Bu yıl Mini’nin de WRC’ye geri dönmesinin ardından 2009 IRC şampiyonu Kris Meeke’yle anlaşıp eski Citroen WRT pilotu Dani Sordo’yu da takıma katması şimdiden takımın performansı hakkında merak uyandırıyor. Geçen sezonki performansıyla dikkat çeken 2003 Dünya Ralli Şampiyonu Petter Solberg 2011 sezonu için Citroen DS3 WRC ile kendi takımı Petter Solberg WRT adına yarışacak. 2007 Formula1 dünya şampiyonu Kimi Raikkonen de Citroen Junior takımında geçirdiği bir yılın ardından Petter Solberg’in yolundan giderek Ice1 Racing World Rally Team adındaki kendi kurduğu takım ve Citroen DS3 WRC ile ikinci sezonuna başlayacak.

F1’de fırtına kopacak

Geçtiğimiz yıl belki de tarihindeki 60 yılın en heyecanlı sezonunu geçiren Formula1’de 2011 sezonunda yaşanacak mücadele bir anlamda 2010’dan daha sert geçecek.

13 Mart tarihinde Bahreyn ile başlayacak sezon 27 Kasım tarihindeki Brezilya GP ile sona erecek.

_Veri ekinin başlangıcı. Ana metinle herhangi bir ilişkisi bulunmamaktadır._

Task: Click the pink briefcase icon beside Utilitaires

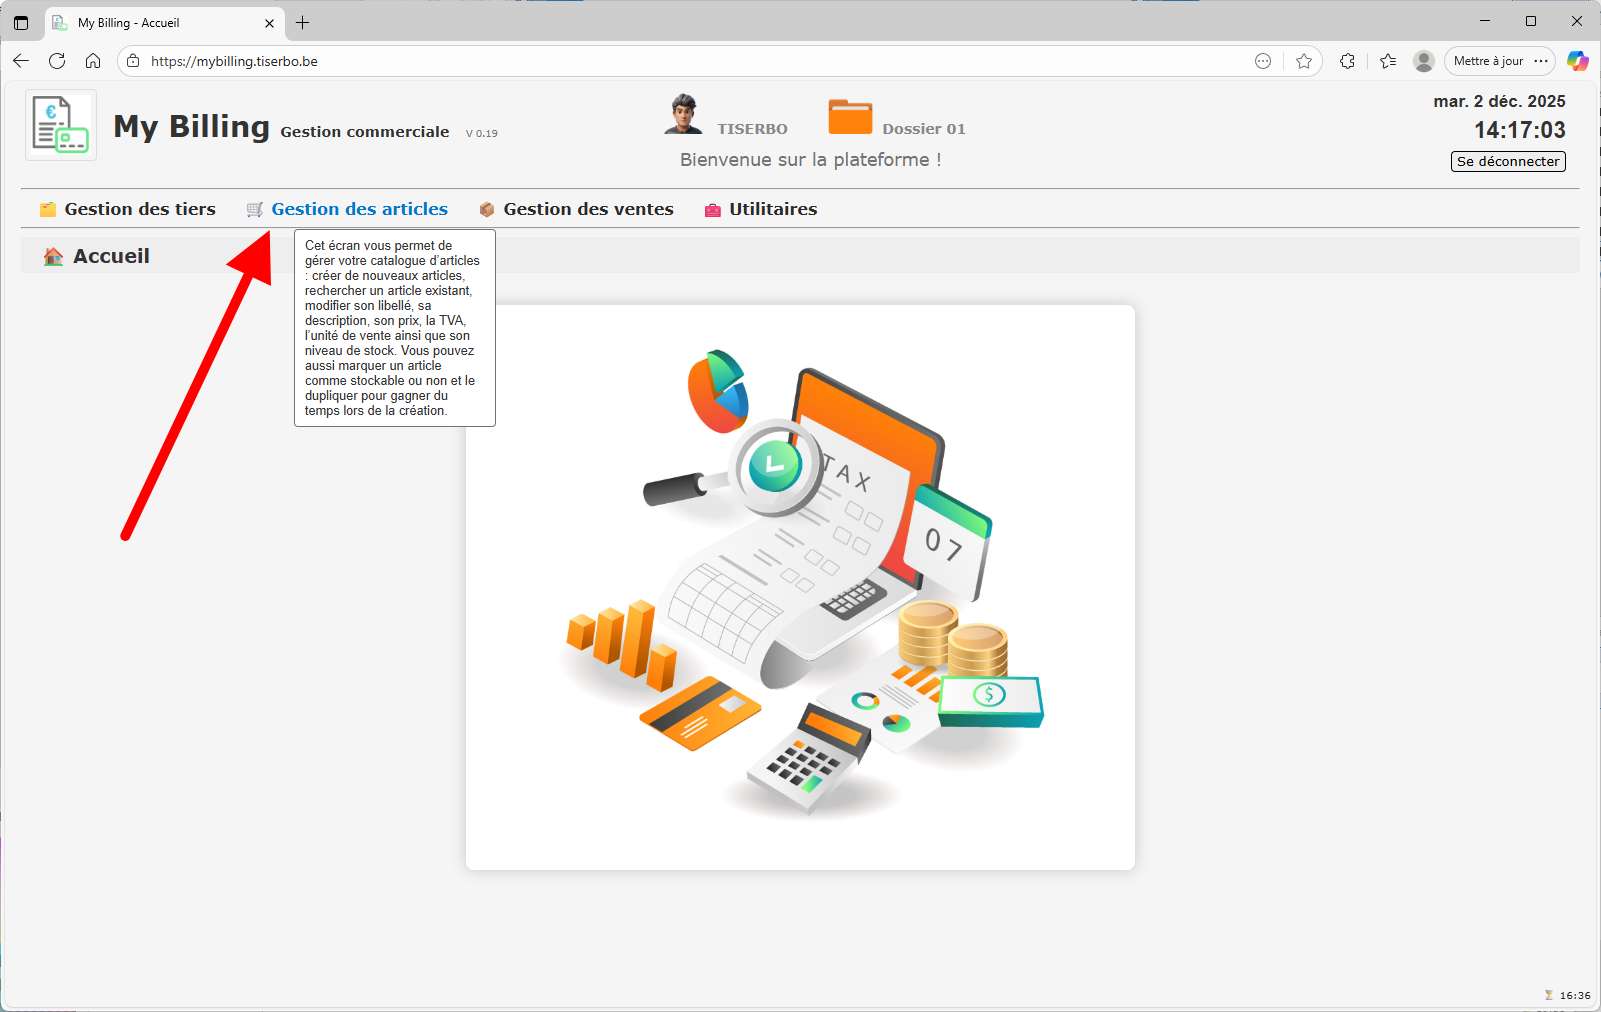Action: pos(713,209)
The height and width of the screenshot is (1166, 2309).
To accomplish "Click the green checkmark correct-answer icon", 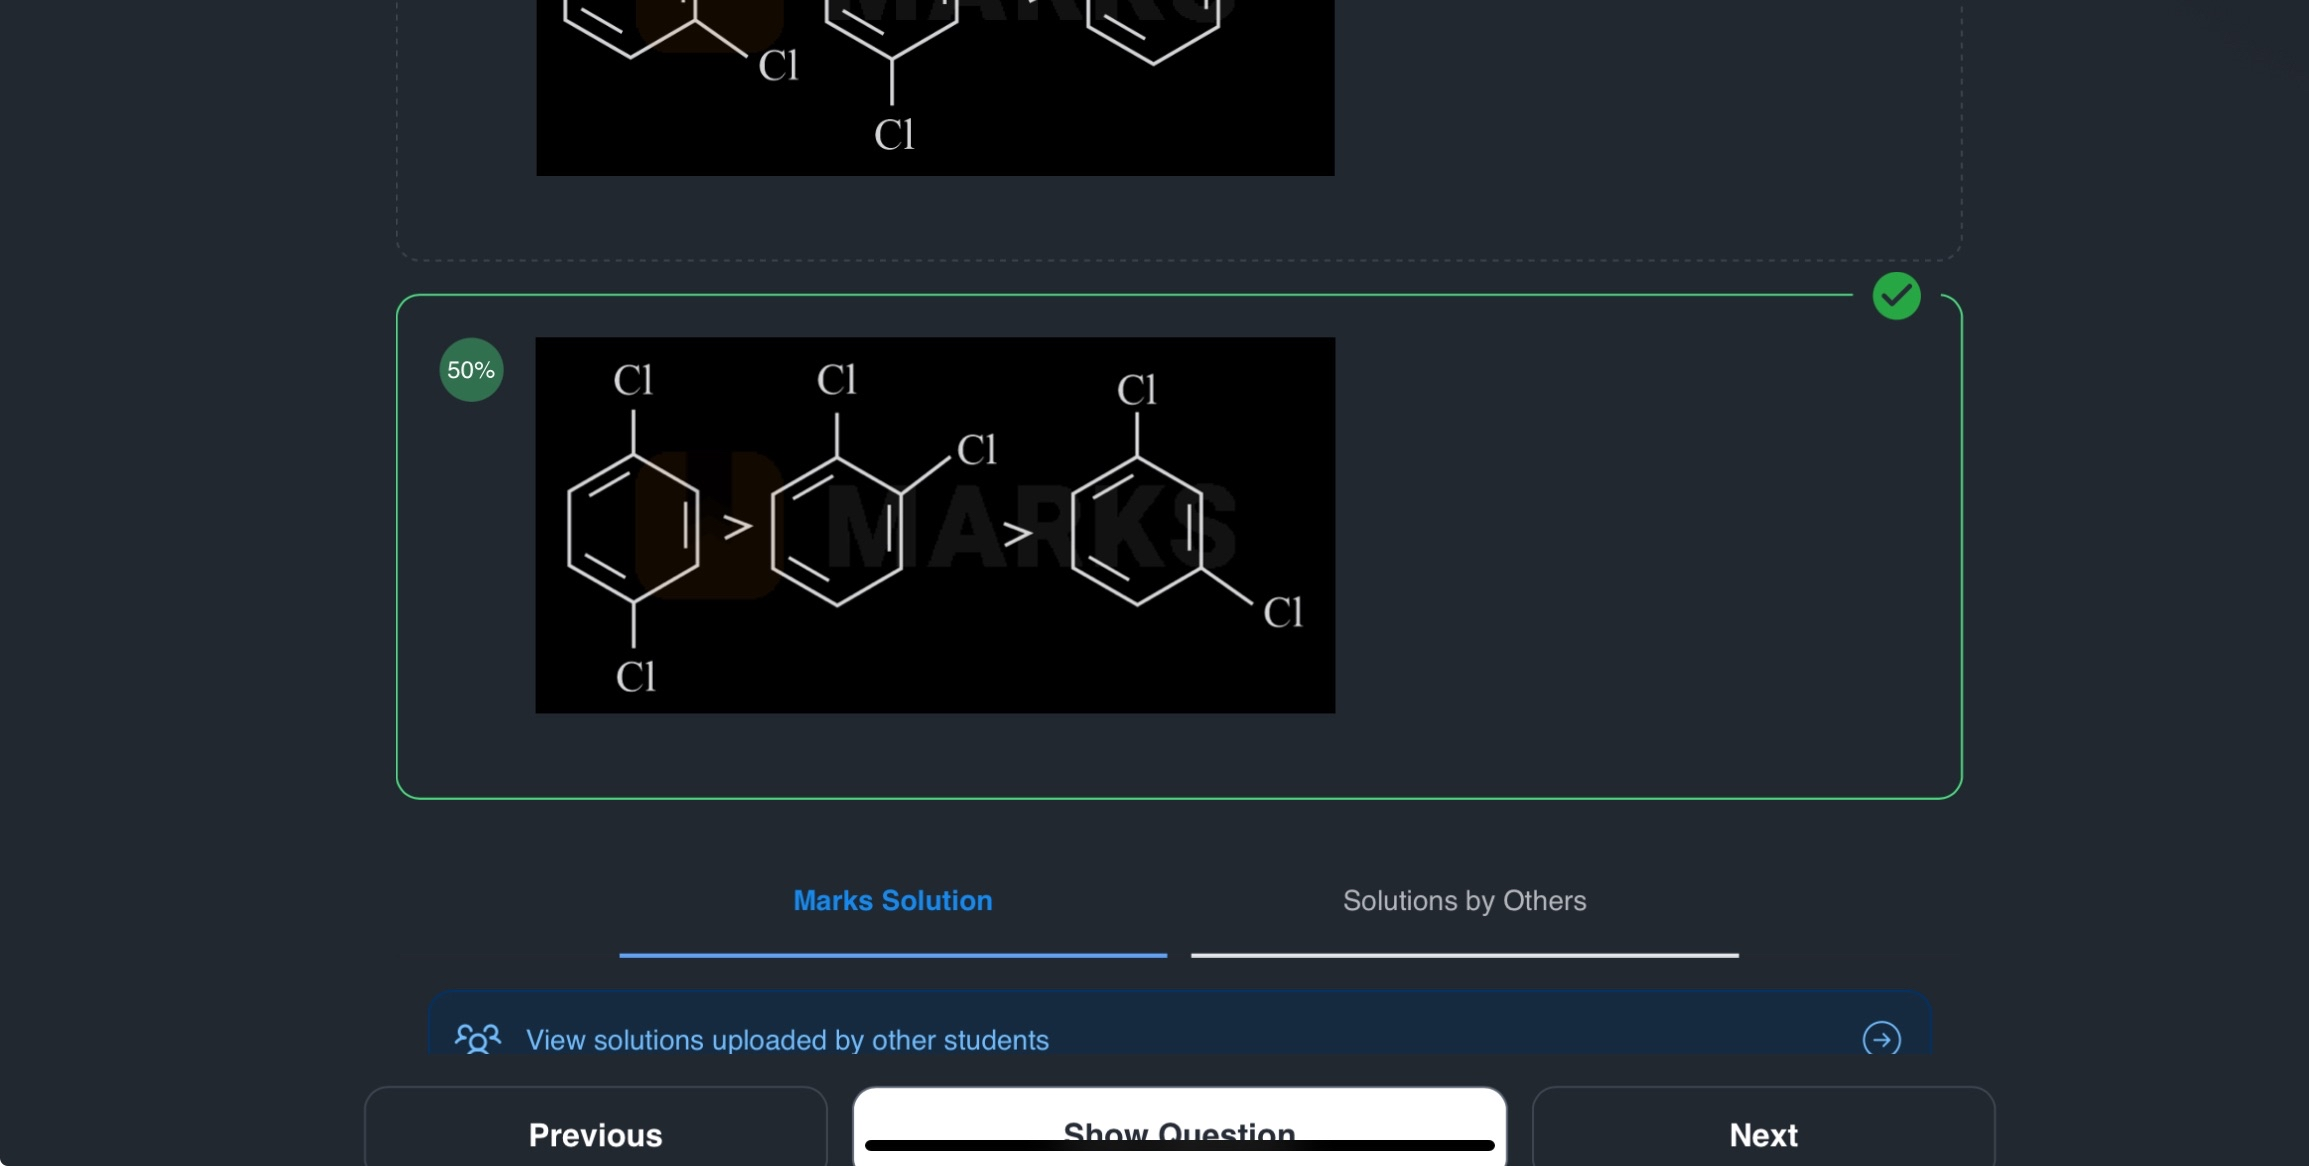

Takvimin en yeni durağı olan Hindistan GP ise 30 Ekim tarihinde Yeni Delhi’de koşulacak. Yeni gelen kural paketleri, teknik değişiklikler FIA’nın gözünde en hızlı ile en yavaş takımların arasındaki farkı azaltacak gibi görünse de büyük takımlar yine sezon için gelişim eğrilerini hızla tırmandırıp sezon başında az(!) olması öngörülen farkı sezon için yine birkaç tur başına saniyenin üzerine çıkartacaktır.

Teknik yönetmeliklerin değişikliklerinde ilk göze batan farklılık uzun yıllardan sonra Bridgestone lastiklerinin artık F1’de yer almayışı olacak. Her ne kadar Formula1 yarışlarının 7 Mayıs 2011 tarihinden sonraki dönemde ülkemizde yapılıp yapılmayacağı belirsizliğini korurken Bridgestone lastiklerinin yerine spora Dünya Ralli Şampiyonası’ndaki faaliyetlerini sona erdiren Pirelli’nin girecek olması Türkiye’nin yine sporun içinde olması anlamına geliyor.

Çünkü F1 lastiklerinin tamamı İzmit’te bulunan Pirelli fabrikasında Türk mühendisleri ve Türk çalışanlar tarafından üretilecek. Böylelikle Dünya Ralli Şampiyonası’nda geçtiğimiz yıla kadar lastik üreten fabrika artık F1 için üretim yapacak. KERS’in spora dönüşünden yukarıda bahsetmiştik…

Hareketli arka kanatlardan sonra geriye kalan ve en çok merak uyandıran konu ise yaşanacak şampiyonluk mücadelesi olacak. Red Bull takımından Sebastien Vettel’in sezonun son Grand Prix’sinde şampiyonluğu kazanması –Ferrari’nin şampiyonluğu genç Alman’a hediye etmesi-, sonucunda bu sezon pistte aynı anda beş şampiyon pilotu (Michael Schumacher, Lewis Hamilton, Jenson Button, Fernando Alonso ve Sebastian Vettel) izleyebileceğiz.

Bakalım yeni şampiyonlar Red Bull ve Sebastien Vettel, Ferrari ve Mclaren Mercedes’in tecrübesine, Mercedes GP takımının hırsına ne kadar karşı koyabilecek.